Skip to main content

PyTorch training estimator plugin — benchmark locally, estimate full training cost/time/CO₂, compare against Crusoe Cloud GPUs

Project description

Green Love 💚

A PyTorch plugin that benchmarks your training loop locally, estimates total training time, electricity cost, and CO₂ emissions, then compares against all Crusoe Cloud GPU options — presented in a polished interactive HTML report.

The motivation for this project originated from a Crusoe workshop, where we got insight into the company's mission and how its infrastructure operates using 100% renewable energy sources. Our team found this concept both inspiring and highly practical — beneficial for users while also reducing environmental impact.

Our goal is to make this idea accessible to a wider audience by providing a tool that helps users save time and resources while making more environmentally conscious decisions.

This plugin uses data in very smart ways — it samples only a tiny fraction of your dataset and epochs, then leverages linear scaling laws and statistical inference to accurately predict full-training costs, time, and carbon emissions without ever running the full workload.

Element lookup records
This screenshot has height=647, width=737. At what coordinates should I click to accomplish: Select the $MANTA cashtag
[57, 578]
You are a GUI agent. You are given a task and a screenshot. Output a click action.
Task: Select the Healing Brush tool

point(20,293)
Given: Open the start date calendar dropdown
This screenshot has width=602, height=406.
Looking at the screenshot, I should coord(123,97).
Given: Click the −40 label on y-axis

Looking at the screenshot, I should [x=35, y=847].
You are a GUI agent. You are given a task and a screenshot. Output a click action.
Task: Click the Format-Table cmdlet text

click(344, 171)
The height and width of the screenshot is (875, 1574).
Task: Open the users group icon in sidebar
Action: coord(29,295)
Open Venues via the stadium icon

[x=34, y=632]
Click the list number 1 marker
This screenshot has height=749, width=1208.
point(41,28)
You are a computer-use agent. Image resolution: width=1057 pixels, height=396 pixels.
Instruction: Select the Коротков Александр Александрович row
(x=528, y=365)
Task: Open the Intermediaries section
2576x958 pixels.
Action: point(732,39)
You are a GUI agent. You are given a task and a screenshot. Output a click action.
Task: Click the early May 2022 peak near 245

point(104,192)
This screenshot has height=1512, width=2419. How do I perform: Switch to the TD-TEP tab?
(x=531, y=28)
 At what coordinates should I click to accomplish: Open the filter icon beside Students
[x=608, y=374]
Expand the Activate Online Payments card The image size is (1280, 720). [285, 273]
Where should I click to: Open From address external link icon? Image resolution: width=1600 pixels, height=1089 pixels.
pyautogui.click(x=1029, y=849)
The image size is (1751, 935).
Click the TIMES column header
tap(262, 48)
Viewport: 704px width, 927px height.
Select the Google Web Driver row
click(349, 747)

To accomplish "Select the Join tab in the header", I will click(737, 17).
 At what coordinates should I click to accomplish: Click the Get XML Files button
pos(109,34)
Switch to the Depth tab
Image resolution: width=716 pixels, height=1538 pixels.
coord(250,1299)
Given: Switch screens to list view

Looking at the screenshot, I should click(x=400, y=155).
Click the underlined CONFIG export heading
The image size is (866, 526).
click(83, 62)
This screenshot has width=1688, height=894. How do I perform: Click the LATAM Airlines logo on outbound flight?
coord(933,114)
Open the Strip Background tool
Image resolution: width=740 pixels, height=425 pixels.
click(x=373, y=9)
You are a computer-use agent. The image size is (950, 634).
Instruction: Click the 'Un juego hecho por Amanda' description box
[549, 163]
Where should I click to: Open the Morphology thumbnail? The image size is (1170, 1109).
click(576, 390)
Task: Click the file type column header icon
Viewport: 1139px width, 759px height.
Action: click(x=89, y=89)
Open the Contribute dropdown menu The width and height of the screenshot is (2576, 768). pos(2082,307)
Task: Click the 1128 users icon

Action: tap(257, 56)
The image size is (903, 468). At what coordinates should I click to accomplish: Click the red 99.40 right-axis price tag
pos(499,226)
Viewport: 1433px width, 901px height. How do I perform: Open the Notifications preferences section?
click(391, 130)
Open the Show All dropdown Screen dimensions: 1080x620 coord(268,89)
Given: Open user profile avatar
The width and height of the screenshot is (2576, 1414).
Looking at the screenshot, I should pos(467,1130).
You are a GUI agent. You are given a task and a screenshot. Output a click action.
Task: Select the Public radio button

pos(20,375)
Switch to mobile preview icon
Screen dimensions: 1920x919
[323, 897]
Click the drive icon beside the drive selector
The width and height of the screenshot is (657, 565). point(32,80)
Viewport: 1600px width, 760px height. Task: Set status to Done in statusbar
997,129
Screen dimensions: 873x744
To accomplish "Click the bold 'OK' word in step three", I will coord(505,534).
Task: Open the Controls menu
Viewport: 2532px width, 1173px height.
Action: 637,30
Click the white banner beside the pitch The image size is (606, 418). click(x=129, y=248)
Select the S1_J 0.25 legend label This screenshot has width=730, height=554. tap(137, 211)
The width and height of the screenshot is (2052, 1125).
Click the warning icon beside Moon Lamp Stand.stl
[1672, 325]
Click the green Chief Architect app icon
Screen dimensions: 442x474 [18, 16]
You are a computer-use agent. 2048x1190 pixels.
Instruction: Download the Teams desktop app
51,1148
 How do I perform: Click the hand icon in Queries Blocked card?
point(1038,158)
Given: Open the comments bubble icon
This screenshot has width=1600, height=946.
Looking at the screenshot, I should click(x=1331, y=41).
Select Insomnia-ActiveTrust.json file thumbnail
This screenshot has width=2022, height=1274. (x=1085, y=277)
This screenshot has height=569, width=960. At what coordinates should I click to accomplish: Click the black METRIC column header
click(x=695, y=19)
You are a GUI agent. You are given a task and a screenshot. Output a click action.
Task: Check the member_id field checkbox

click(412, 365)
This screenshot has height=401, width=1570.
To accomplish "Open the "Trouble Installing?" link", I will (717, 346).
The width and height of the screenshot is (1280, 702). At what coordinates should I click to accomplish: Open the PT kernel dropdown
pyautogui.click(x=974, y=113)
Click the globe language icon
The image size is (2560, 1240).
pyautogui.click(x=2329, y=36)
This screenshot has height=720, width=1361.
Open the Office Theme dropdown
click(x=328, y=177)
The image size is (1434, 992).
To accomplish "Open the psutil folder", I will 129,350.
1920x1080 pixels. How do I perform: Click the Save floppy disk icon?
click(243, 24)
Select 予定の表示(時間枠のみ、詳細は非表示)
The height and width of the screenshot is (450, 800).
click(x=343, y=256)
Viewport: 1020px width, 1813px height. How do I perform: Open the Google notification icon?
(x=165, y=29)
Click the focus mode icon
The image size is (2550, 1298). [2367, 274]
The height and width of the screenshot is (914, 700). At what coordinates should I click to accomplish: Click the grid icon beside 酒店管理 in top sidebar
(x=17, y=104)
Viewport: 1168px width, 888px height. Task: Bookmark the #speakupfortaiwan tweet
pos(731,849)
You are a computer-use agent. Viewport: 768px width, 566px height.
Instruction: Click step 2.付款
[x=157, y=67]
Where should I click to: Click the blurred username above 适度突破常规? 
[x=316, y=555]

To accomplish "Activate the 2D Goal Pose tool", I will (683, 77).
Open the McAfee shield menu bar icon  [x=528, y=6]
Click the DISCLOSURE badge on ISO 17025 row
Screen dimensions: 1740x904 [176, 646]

> [Your objective]: Please write out the part of the Green Love project description above from "Green Love 💚" to "reducing environmental impact.", word for word.

> [The answer]:
Green Love 💚

A PyTorch plugin that benchmarks your training loop locally, estimates total training time, electricity cost, and CO₂ emissions, then compares against all Crusoe Cloud GPU options — presented in a polished interactive HTML report.

The motivation for this project originated from a Crusoe workshop, where we got insight into the company's mission and how its infrastructure operates using 100% renewable energy sources. Our team found this concept both inspiring and highly practical — beneficial for users while also reducing environmental impact.